Présenté le 20 avril, le projet de loi «too big to fail» du Conseil fédéral va entamer son parcours devant le Parlement pour une entrée en vigueur espérée en 2012. Crise oblige, le poids des deux grandes banques dans l’économie suisse s’est un peu allégé. Il reste toutefois considérable: les bilans cumulés d’UBS et du Credit Suisse représentent encore 2, 5 fois le PIB et plus de 21 fois les recettes de la Confédération. Le coût du sauvetage d’un géant bancaire étant jugé aussi prohibitif que moralement contestable, les banques devront désormais prévoir elles-mêmes des plans de crise organisant leur possible démantèlement et constituer des réserves de fonds propres suffisantes pour parer aux gros coups de tabac. Les coussins de sécurité à la mode helvétique seront bien plus rembourrés que ceux prévus par Bâle III: d’ici à 2018, le montant global de fonds propres exigés ici devrait atteindre 19% des actifs pondérés du risque, contre 10,5% imposés par les nouvelles règles internationales.

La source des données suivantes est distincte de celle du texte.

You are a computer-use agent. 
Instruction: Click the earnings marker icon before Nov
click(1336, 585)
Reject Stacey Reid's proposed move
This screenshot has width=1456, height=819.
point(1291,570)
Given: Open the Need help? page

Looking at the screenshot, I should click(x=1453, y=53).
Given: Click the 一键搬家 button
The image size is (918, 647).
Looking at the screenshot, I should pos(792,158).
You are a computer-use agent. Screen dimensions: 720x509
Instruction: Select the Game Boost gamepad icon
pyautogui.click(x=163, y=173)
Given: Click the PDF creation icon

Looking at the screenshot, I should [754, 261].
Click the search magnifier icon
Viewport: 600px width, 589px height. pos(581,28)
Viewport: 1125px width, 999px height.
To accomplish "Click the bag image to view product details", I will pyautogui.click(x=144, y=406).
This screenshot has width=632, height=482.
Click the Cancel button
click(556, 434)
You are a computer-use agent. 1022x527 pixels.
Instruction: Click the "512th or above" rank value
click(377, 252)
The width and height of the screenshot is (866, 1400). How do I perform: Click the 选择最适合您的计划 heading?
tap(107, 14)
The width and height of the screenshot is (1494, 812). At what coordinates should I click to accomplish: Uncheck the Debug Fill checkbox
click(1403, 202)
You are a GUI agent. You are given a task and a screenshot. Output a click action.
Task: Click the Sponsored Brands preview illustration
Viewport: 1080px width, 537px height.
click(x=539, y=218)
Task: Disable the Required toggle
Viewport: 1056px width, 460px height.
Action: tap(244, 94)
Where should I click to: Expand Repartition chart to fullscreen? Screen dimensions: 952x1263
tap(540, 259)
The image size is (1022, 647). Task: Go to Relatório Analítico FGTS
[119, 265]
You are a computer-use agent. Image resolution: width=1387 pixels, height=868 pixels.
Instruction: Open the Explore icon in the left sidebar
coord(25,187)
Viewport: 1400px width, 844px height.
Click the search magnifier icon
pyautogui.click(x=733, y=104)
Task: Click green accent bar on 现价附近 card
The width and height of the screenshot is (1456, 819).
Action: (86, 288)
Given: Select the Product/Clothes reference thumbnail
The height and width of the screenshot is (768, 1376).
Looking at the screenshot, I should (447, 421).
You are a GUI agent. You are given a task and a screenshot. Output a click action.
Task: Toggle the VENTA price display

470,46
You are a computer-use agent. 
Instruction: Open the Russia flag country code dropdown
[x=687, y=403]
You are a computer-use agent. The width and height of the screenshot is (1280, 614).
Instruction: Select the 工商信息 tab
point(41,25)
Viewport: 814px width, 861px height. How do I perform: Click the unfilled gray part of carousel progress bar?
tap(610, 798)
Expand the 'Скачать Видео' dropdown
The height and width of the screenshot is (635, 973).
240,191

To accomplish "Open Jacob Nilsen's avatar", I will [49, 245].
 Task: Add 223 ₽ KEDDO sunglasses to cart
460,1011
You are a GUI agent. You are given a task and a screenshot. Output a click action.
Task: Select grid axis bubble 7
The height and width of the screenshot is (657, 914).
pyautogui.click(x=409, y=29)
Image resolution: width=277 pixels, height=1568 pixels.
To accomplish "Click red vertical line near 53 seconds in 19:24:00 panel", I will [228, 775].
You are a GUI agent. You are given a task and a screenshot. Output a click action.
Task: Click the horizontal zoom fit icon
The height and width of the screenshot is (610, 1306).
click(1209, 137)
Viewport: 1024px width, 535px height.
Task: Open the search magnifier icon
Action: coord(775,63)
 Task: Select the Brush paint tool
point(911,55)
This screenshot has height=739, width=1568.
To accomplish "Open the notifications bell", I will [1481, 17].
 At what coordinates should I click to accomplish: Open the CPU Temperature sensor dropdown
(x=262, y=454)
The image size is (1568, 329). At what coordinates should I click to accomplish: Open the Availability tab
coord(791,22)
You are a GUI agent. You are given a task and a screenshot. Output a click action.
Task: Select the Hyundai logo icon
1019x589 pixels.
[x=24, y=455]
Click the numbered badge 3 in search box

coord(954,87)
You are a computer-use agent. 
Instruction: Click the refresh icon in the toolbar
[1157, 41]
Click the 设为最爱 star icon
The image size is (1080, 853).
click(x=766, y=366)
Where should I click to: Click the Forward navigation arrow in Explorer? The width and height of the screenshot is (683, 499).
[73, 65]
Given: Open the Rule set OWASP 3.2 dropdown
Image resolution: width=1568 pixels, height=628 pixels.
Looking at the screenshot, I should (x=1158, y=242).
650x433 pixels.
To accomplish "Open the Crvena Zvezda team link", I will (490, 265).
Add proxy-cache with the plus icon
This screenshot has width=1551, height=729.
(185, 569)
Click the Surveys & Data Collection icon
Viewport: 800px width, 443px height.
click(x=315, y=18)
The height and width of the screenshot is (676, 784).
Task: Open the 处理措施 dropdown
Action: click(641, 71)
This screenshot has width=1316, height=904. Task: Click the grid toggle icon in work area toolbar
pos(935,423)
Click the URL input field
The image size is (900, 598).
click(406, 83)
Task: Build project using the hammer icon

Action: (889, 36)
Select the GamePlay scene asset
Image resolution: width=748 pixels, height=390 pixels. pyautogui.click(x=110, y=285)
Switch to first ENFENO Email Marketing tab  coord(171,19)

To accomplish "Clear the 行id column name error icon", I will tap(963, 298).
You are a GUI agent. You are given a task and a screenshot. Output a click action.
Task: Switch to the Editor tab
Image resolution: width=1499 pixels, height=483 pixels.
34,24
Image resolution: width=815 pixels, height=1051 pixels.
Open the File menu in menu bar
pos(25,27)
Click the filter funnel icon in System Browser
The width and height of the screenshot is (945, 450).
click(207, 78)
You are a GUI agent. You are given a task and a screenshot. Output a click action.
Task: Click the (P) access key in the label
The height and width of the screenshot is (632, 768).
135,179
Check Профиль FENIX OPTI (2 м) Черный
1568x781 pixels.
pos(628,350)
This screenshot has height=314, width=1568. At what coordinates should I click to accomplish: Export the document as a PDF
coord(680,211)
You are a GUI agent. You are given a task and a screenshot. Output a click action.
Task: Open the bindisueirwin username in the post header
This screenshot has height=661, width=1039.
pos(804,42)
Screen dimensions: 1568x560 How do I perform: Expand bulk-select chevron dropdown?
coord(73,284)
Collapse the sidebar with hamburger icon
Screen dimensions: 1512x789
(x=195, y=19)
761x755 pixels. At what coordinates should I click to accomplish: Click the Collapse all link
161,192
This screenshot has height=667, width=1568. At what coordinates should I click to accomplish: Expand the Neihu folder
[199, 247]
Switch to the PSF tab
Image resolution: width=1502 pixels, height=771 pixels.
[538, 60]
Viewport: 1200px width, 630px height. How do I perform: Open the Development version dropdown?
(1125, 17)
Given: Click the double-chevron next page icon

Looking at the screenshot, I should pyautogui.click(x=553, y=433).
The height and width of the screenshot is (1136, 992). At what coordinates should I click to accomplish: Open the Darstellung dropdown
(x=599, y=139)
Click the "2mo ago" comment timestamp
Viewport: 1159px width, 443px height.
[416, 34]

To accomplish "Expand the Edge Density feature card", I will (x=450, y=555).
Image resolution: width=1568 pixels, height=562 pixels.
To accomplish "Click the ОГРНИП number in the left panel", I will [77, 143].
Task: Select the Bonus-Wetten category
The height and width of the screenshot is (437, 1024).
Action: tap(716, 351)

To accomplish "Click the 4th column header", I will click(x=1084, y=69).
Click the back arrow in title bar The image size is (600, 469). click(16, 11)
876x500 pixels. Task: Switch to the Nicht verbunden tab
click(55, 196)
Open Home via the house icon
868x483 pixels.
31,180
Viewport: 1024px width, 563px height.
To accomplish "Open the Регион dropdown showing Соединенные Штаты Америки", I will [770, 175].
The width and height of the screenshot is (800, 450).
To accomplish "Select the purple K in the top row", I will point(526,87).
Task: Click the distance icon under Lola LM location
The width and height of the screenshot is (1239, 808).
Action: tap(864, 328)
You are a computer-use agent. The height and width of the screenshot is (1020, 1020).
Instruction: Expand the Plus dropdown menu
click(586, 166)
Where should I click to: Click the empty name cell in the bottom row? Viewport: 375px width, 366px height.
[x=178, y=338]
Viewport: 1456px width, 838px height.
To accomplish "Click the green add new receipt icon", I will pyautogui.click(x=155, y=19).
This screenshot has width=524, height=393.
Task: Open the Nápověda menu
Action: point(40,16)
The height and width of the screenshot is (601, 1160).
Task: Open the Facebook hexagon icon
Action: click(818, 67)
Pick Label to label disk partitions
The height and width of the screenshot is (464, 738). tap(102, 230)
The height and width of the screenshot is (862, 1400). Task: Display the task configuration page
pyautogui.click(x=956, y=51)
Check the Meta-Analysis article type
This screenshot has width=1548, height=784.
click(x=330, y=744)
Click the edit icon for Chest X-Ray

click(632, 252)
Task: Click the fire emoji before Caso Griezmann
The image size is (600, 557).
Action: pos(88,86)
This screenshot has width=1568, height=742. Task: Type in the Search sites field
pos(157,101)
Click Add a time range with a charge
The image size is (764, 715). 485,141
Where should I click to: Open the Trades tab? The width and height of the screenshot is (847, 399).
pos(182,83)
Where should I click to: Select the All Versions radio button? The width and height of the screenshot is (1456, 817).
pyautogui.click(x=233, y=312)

Mais la loi laissera une belle marge de manœuvre aux banques pour constituer les 9% de fonds dits hybrides, ceux allant au-delà des 10% de fonds propres de qualité supérieure constitués d’actions. Il pourra s’agir d’obligations susceptibles de perdre une grande partie de leur valeur en cas de graves difficultés de la banque ou des désormais fameux CoCos (Contingent Convertible bonds), ces emprunts à conversion obligatoire sous certaines conditions. Alors que les CoCos ont la faveur du Credit Suisse, UBS n’en veut pas. La banque aux trois clés affirme qu’en cas de problème - et donc de conversion jugée imminente des CoCos en actions - les hedge funds et autres vendeurs à découvert parieraient en masse contre l’action. Elle dévisserait alors sévèrement, accentuant les difficultés de la banque.
De fait, avec les CoCos l’actionnaire prend un risque de dilution de son titre; alors qu’avec des obligations à amortissement forcé ce sont les créanciers obligataires qui acquitteraient le gros de la facture si la banque frôlait la faillite. CoCos, obligations à amortissement forcé prévu dès l’émission ou classiques obligations bancaires: à l’investisseur d’ouvrir l’œil. Avec des coupons offrant près de 8% en francs suisses, les CoCos du Credit Suisse offrent une rémunération très alléchante: à la hauteur du risque endossé.